PROBLEM: Reproduce each record exactly. The pictures should be skipped.
::: AVAILABLE DATA :::
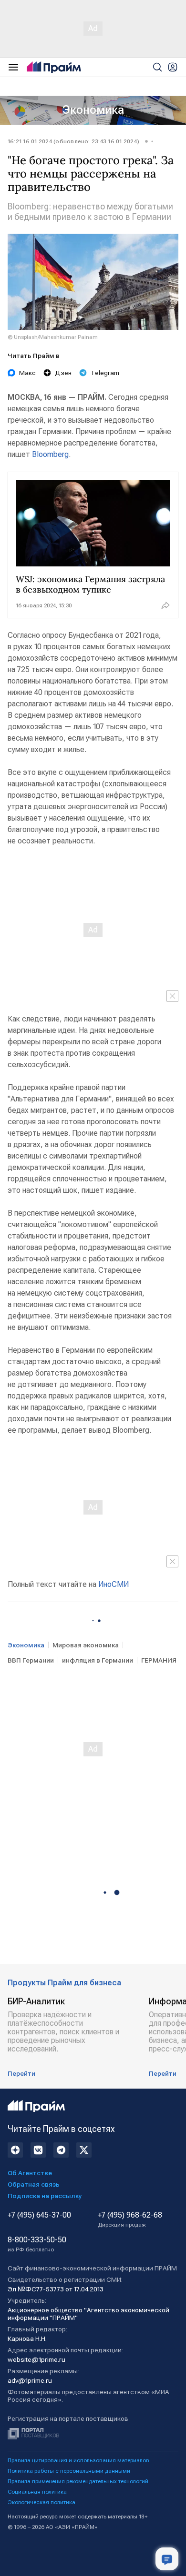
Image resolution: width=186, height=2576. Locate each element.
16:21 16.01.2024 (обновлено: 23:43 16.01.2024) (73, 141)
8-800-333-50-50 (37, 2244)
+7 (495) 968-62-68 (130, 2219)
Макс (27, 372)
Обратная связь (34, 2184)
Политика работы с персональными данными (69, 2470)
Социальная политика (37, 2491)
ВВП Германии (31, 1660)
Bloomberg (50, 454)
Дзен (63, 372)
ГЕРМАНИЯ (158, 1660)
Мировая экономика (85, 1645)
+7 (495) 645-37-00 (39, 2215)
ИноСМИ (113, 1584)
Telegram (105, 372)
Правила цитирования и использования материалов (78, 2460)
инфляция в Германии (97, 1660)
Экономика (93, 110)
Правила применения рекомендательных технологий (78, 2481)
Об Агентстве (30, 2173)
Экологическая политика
:::
OUTPUT OF THE TASK:
Image resolution: width=186, height=2576. Locate each element.
16:21 16.01.2024 (обновлено: 23:43 16.01.2024) (73, 141)
8-800-333-50-50 (37, 2244)
+7 (495) 968-62-68 (130, 2219)
Макс (27, 372)
Обратная связь (34, 2184)
Политика работы с персональными данными (69, 2470)
Социальная политика (37, 2491)
ВВП Германии (31, 1660)
Bloomberg (50, 454)
Дзен (63, 372)
ГЕРМАНИЯ (158, 1660)
Мировая экономика (85, 1645)
+7 (495) 645-37-00 (39, 2215)
ИноСМИ (113, 1584)
Telegram (105, 372)
Правила цитирования и использования материалов (78, 2460)
инфляция в Германии (97, 1660)
Экономика (93, 110)
Правила применения рекомендательных технологий (78, 2481)
Об Агентстве (30, 2173)
Экологическая политика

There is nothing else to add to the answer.